Tinjauan Kota Pusaka di Indonesia
Pusaka menurut Piagam Pelestarian dan Pengelolaan Pusaka Indonesia Tahun 2003 meliputi
 pusaka alam, pusaka budaya dan pusaka saujana. 
  • Pusaka alam adalah bentukan alam yang istimewa. 
  • Pusaka budaya adalah hasil cipta, rasa, karsa, dan karya yang istimewa dari lebih 500
           (lima ratus) suku bangsa di tanah air Indonesia, secara sendiri-sendiri, sebagai 
           kesatuan bangsa Indonesia dan dalam interaksinya dengan budaya lain sepanjang
           sejarah keberadaannya.

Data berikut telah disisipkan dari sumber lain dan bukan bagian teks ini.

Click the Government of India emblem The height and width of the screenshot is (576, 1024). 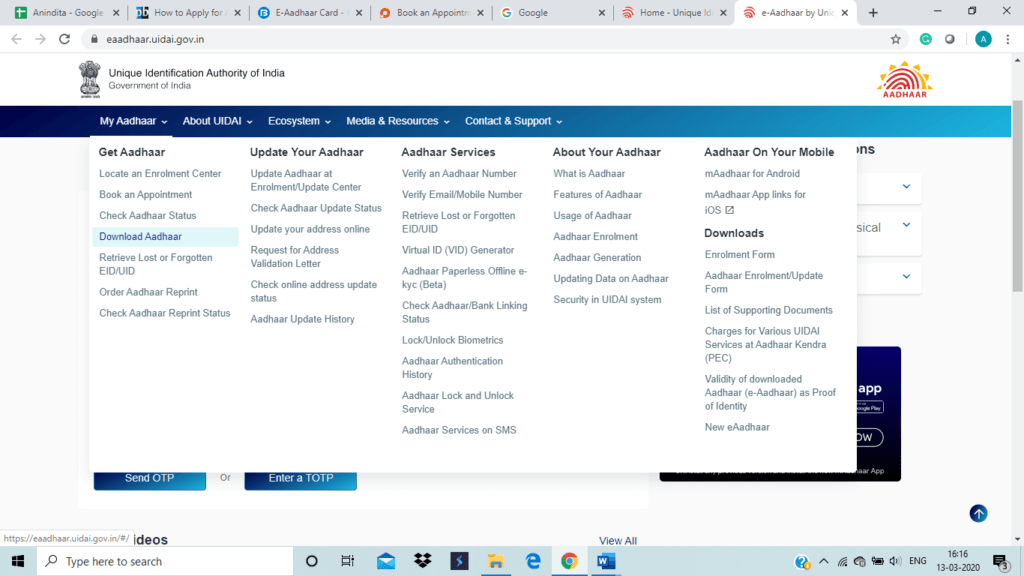(90, 79)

Pusaka budaya 
mencakup pusaka berwujud (tangible)
           dan pusaka tidak 
berwujud (intangible).
  • Pusaka saujana adalah gabungan pusaka alam dan pusaka budaya dalam kesatuan
          ruang dan waktu.
Kota Pusaka adalah kota yang memiliki kekentalan sejarah yang bernilai dan memiliki pusaka 
alam, pusaka budaya berwujud dan pusaka budaya tidak berwujud, serta rajutan berbagai 
pusaka tersebut secara utuh sebagai aset pusaka dalam wilayah/kota atau bagian dari 
wilayah/kota yang hidup, berkembang, dan dikelola secara efektif.

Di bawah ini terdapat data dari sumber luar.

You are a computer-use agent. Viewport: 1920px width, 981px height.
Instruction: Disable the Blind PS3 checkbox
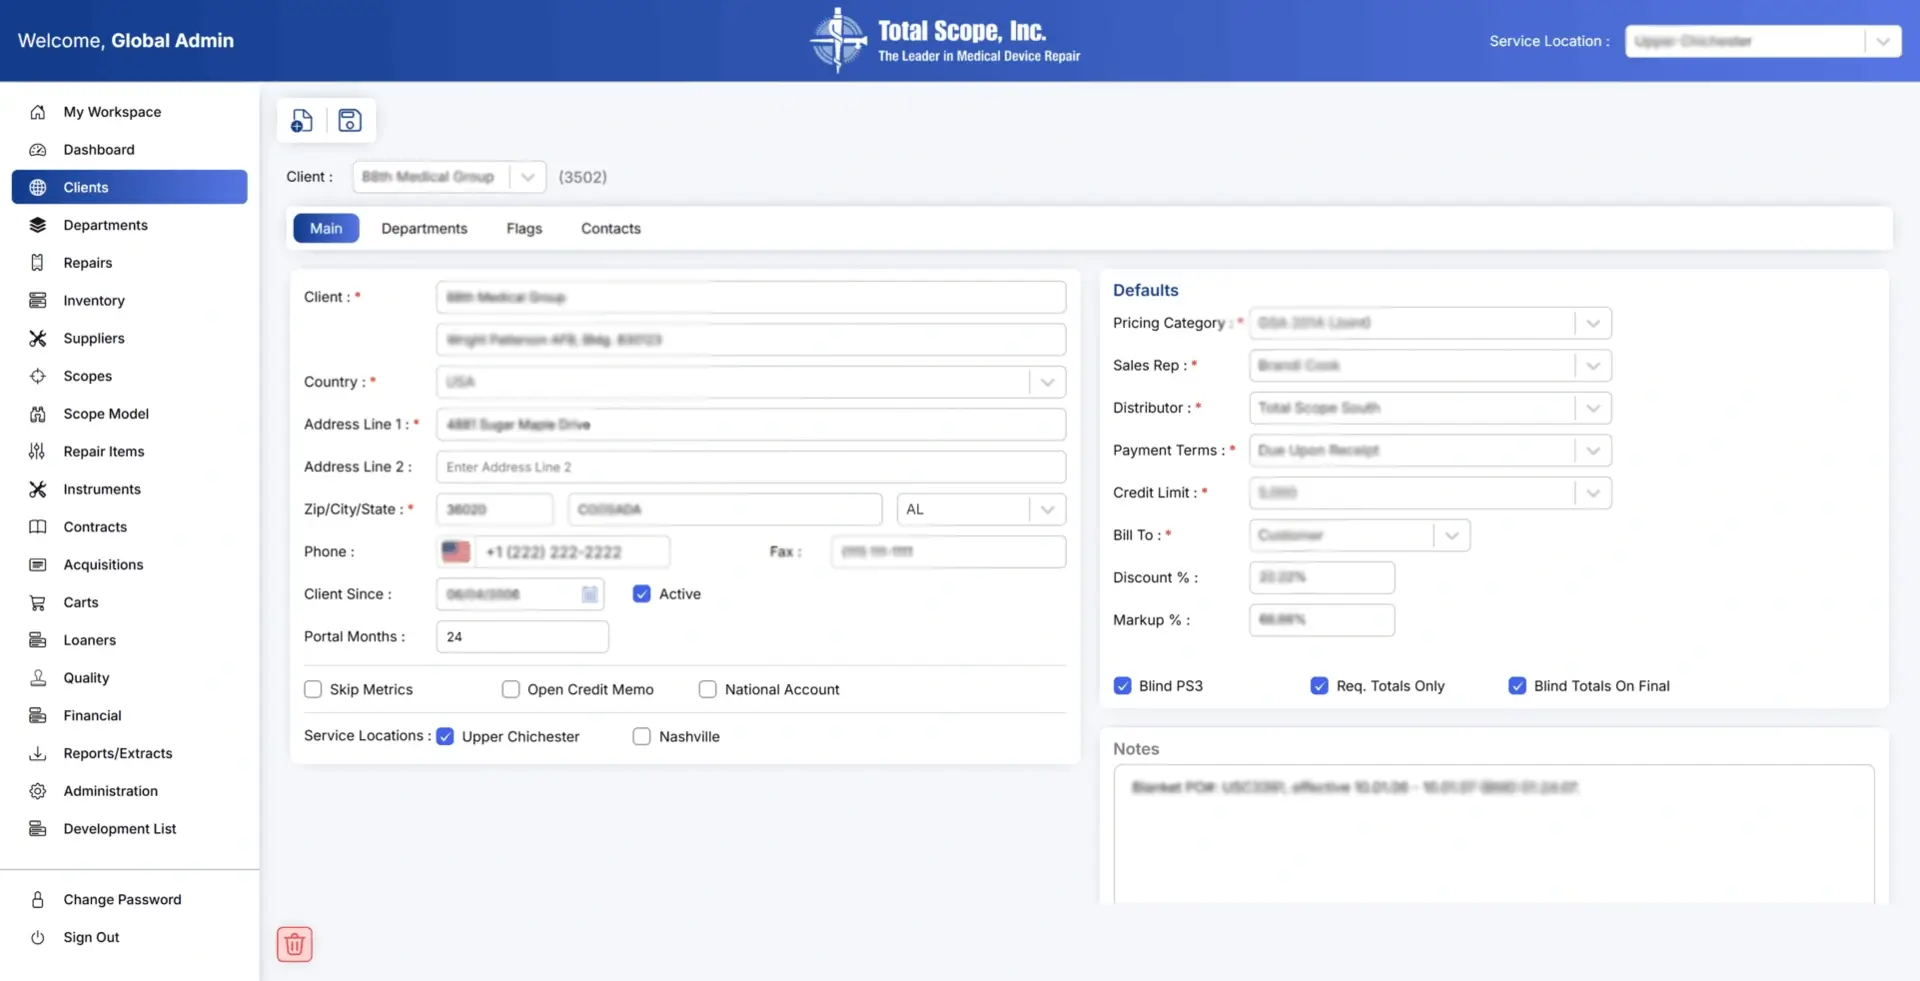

Pada tahun 2012 terdapat 10 kabupaten/kota yang terpilih dari 27 kota/kabupaten yang 
berpartisipasi dalam P3KP sebagai kelompok A (prioritas) yakni : 

  • Kota banda Aceh, Kota Palembang, Kota Sawahlunto,Kota Bogor, kota Semarang, 
          Kota yogyakarta, kota Denpasar, Kabupaten Karangasem, Kota Banjarmasin, dan Kota 
          Bau Bau.

Kesepuluh Kabupaten/kota tersebut telah melakukan penyusunan kerangka Rencana
Aksi kota Pusaka sebagai tahap awal implementasi Kota Pusaka.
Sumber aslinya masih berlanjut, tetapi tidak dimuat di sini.